*Extracted material*:
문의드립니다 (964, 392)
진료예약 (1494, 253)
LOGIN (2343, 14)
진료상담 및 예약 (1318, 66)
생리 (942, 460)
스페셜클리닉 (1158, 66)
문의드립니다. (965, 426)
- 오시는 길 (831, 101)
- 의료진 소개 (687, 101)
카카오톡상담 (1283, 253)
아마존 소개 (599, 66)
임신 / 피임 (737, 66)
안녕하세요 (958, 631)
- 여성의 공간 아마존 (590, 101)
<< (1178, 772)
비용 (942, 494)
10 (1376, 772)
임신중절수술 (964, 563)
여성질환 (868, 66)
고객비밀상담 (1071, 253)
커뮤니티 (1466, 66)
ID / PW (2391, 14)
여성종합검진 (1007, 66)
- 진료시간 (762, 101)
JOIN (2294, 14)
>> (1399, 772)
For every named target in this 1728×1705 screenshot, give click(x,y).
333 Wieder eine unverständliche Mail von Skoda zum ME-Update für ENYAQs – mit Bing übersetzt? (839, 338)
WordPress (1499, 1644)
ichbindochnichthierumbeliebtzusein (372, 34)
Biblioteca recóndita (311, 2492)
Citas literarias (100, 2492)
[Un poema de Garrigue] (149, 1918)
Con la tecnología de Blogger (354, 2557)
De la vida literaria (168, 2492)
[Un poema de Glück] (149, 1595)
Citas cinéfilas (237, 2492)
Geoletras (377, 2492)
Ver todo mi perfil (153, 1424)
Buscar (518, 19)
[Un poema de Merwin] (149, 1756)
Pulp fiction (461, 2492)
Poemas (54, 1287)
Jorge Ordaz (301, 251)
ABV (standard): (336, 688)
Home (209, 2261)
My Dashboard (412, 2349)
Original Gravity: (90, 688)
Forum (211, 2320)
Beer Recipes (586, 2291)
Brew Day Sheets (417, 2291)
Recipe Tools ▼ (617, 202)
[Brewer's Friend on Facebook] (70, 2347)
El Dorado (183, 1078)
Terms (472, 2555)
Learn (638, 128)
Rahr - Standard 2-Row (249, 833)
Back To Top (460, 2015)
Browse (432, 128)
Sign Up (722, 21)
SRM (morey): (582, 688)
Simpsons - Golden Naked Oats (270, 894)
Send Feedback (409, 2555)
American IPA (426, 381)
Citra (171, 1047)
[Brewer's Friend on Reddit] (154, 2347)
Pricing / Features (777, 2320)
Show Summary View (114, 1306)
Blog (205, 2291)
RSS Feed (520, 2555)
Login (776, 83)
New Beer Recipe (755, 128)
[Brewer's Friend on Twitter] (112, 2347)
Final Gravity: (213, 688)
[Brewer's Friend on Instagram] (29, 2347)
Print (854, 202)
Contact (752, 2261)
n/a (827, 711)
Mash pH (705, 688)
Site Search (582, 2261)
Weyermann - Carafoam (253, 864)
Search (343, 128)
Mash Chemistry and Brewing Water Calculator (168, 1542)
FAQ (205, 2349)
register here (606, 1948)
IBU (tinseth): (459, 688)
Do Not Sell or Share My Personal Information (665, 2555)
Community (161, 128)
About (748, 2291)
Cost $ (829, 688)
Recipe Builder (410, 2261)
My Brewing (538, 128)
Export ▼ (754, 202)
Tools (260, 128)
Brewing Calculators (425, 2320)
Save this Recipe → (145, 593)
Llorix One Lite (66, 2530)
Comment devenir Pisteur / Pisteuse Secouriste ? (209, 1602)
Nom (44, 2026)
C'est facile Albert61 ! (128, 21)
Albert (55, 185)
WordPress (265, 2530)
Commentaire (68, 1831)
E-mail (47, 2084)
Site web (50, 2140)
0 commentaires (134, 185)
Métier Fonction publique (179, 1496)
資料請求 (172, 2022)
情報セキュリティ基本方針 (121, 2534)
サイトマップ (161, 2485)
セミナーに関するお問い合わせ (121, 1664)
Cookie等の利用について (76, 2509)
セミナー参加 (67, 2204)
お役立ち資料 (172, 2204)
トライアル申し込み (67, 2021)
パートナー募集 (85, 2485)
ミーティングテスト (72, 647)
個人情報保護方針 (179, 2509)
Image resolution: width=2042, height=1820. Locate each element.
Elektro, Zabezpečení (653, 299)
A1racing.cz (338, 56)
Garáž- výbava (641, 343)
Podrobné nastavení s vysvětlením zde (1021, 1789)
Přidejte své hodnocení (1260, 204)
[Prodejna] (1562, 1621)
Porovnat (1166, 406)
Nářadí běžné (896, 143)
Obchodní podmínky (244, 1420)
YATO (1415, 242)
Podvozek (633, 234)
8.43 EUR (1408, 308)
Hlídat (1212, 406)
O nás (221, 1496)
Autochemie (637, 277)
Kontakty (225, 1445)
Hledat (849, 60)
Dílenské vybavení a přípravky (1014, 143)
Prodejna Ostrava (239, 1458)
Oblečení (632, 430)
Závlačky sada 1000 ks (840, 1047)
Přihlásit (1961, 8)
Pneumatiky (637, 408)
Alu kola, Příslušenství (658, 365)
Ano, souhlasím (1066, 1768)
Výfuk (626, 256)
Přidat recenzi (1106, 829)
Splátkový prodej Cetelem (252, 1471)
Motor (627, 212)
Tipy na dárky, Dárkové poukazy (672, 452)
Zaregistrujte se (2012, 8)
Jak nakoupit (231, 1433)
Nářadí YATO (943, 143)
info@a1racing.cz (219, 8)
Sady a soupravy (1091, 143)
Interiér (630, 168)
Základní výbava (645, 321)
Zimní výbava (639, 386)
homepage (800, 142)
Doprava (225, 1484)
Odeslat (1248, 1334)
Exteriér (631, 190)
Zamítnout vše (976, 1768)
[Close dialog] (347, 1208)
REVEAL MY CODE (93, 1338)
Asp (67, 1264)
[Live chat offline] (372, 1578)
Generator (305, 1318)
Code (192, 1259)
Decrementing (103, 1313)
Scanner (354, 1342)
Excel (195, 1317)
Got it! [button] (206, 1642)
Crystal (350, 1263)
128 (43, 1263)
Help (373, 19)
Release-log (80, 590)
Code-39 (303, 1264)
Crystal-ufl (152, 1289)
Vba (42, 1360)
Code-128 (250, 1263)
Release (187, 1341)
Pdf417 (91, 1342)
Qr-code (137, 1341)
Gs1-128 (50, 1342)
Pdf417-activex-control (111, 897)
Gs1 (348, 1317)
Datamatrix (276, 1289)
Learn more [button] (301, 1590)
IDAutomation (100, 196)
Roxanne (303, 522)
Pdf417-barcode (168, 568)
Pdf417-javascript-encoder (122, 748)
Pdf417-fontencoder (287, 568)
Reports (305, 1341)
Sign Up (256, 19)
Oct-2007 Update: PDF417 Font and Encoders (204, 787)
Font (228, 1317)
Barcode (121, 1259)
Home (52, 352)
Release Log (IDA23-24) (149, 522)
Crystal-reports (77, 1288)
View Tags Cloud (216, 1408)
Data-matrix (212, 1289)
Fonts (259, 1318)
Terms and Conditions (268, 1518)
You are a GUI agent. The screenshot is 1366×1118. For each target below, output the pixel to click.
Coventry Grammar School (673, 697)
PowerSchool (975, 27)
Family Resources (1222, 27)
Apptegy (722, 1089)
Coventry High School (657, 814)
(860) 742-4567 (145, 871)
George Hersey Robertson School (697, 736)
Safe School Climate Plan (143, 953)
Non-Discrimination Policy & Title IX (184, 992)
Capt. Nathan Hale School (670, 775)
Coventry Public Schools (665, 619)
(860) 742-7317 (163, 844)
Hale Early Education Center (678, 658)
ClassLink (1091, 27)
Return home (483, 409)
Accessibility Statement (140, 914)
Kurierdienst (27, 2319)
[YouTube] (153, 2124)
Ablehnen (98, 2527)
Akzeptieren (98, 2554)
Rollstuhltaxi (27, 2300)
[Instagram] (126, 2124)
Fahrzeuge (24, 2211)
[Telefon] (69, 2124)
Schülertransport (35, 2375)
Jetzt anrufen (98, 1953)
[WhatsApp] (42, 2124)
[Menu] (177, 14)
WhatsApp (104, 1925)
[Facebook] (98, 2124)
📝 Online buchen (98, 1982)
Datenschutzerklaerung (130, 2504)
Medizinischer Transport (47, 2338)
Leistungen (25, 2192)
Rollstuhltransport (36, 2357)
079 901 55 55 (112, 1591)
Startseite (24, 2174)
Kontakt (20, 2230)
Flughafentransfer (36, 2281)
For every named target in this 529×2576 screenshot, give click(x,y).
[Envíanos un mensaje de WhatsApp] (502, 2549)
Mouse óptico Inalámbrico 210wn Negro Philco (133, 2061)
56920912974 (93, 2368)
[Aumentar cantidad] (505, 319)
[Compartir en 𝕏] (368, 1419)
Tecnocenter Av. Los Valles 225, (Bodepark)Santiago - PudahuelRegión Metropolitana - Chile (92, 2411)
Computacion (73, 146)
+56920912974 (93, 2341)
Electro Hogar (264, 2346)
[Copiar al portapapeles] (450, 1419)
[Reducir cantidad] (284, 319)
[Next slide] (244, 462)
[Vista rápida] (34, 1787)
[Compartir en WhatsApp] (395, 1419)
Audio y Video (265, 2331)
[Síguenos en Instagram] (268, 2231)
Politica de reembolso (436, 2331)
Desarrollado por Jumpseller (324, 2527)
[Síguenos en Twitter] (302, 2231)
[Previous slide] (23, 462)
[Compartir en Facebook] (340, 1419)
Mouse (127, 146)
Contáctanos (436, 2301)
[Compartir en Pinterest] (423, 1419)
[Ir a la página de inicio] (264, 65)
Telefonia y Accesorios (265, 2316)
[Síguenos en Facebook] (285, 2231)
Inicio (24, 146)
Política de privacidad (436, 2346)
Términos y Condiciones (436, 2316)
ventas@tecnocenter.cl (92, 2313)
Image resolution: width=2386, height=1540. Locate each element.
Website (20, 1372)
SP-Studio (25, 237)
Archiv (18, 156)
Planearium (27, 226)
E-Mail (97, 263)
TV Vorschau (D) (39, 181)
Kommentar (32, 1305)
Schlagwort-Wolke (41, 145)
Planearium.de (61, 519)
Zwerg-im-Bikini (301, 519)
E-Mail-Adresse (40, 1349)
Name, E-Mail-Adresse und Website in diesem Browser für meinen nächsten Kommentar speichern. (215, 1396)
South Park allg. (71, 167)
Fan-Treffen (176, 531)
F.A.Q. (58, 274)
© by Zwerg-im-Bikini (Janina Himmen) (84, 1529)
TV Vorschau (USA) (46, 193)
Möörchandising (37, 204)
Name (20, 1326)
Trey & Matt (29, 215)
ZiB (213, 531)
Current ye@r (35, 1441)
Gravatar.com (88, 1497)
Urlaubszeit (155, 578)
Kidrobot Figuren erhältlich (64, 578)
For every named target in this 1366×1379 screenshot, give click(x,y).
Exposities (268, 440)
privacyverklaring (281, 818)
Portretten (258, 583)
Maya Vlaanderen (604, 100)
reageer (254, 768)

*What the task requires*: Retype exactly the lines from the first line of the records above through the line containing "Pulp fiction (461, 2492)", both included, and nothing else.

*Completed task*:
문의드립니다 (964, 392)
진료예약 (1494, 253)
LOGIN (2343, 14)
진료상담 및 예약 (1318, 66)
생리 (942, 460)
스페셜클리닉 (1158, 66)
문의드립니다. (965, 426)
- 오시는 길 (831, 101)
- 의료진 소개 (687, 101)
카카오톡상담 (1283, 253)
아마존 소개 (599, 66)
임신 / 피임 (737, 66)
안녕하세요 (958, 631)
- 여성의 공간 아마존 (590, 101)
<< (1178, 772)
비용 (942, 494)
10 (1376, 772)
임신중절수술 (964, 563)
여성질환 (868, 66)
고객비밀상담 (1071, 253)
커뮤니티 (1466, 66)
ID / PW (2391, 14)
여성종합검진 (1007, 66)
- 진료시간 (762, 101)
JOIN (2294, 14)
>> (1399, 772)
For every named target in this 1728×1705 screenshot, give click(x,y).
333 Wieder eine unverständliche Mail von Skoda zum ME-Update für ENYAQs – mit Bing übersetzt? (839, 338)
WordPress (1499, 1644)
ichbindochnichthierumbeliebtzusein (372, 34)
Biblioteca recóndita (311, 2492)
Citas literarias (100, 2492)
[Un poema de Garrigue] (149, 1918)
Con la tecnología de Blogger (354, 2557)
De la vida literaria (168, 2492)
[Un poema de Glück] (149, 1595)
Citas cinéfilas (237, 2492)
Geoletras (377, 2492)
Ver todo mi perfil (153, 1424)
Buscar (518, 19)
[Un poema de Merwin] (149, 1756)
Pulp fiction (461, 2492)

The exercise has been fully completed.